After verifying that our Service Fabric cluster is operational, we’re ready to deploy our application to the cluster. We’ll describe this process in the next two sections.
Preparing Python Web Services for Azure Service Fabric
The diagram above shows the architecture of the Ascoderu cloud services before moving to Service Fabric. The architecture follows a standard Python web service model: a monolithic web application (in Ascoderu’s case written in the Flask-based Connexion framework) is run via a Gunicorn WSGI server behind a Nginx web server acting as a reverse proxy. There are also some Python background worker tasks, running in a Docker container, which consume messages from Azure Storage Queues. The web application adds messages to these queues.
Many Python applications follow the architectural pattern just described: a Python application, a WSGI server and a reverse proxy. This means that the steps for moving to Service Fabric and benefits of the switch outlined in this article will apply for many other use-cases and applications.
In order to fully leverage the benefits of a container management tool like Service Fabric, we made a few modifications to the architecture shown previously, namely:
- We split the background workers into multiple Docker containers.
- We made the Python web application run inside of Docker containers.
- We decomposed the web application into multiple smaller web services, i.e. we moved to a micro-services architecture.
The architecture resulting from these changes is shown in the diagram below. We’ll explain each change in more detail in the remainder of this section.
Splitting the background workers into multiple Docker containers was easy: we moved each worker into a separate Docker image, so that we have one image per queue in the system.

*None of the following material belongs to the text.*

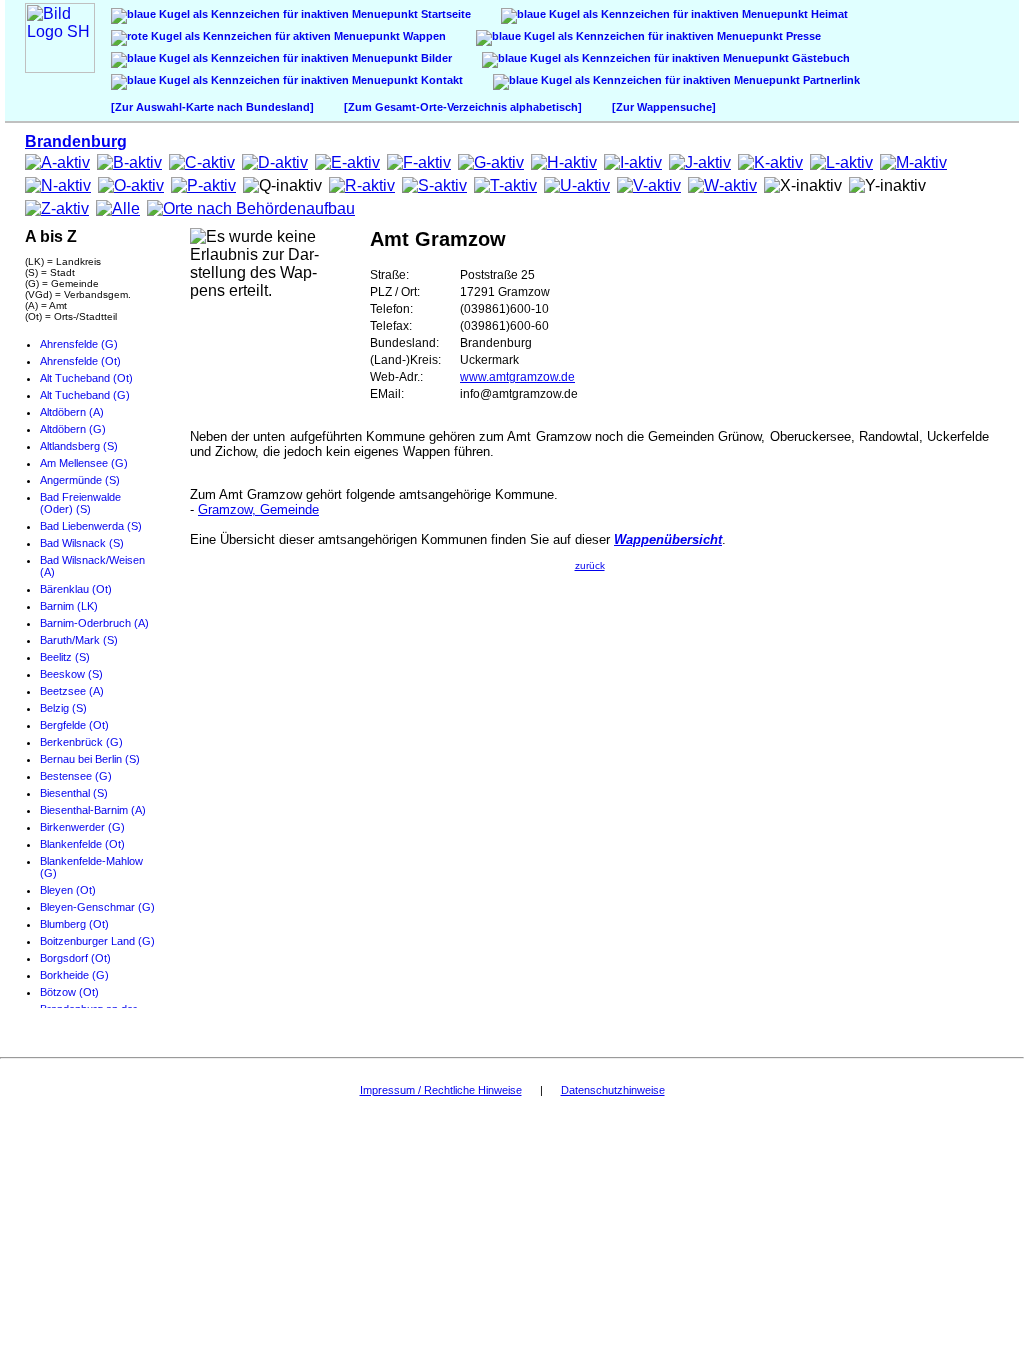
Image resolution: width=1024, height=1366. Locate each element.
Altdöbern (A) (72, 412)
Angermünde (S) (80, 480)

In this way, we can increase the rate at which messages are being processed from the queue by starting more container instances of the Docker image responsible for handling that queue.
Similarly, splitting the web application into multiple smaller services was easy since Ascoderu’s application domain splits cleanly along three main axes, as identified by three top-level routes in their OpenAPI specification file. Each of these top-level routes was spun out into its own OpenAPI specification file (1, 2, 3) and then we used Connexion to automatically create a web service for each of these files. This approach enables us to scale the APIs independently based on the traffic patterns specific to that API.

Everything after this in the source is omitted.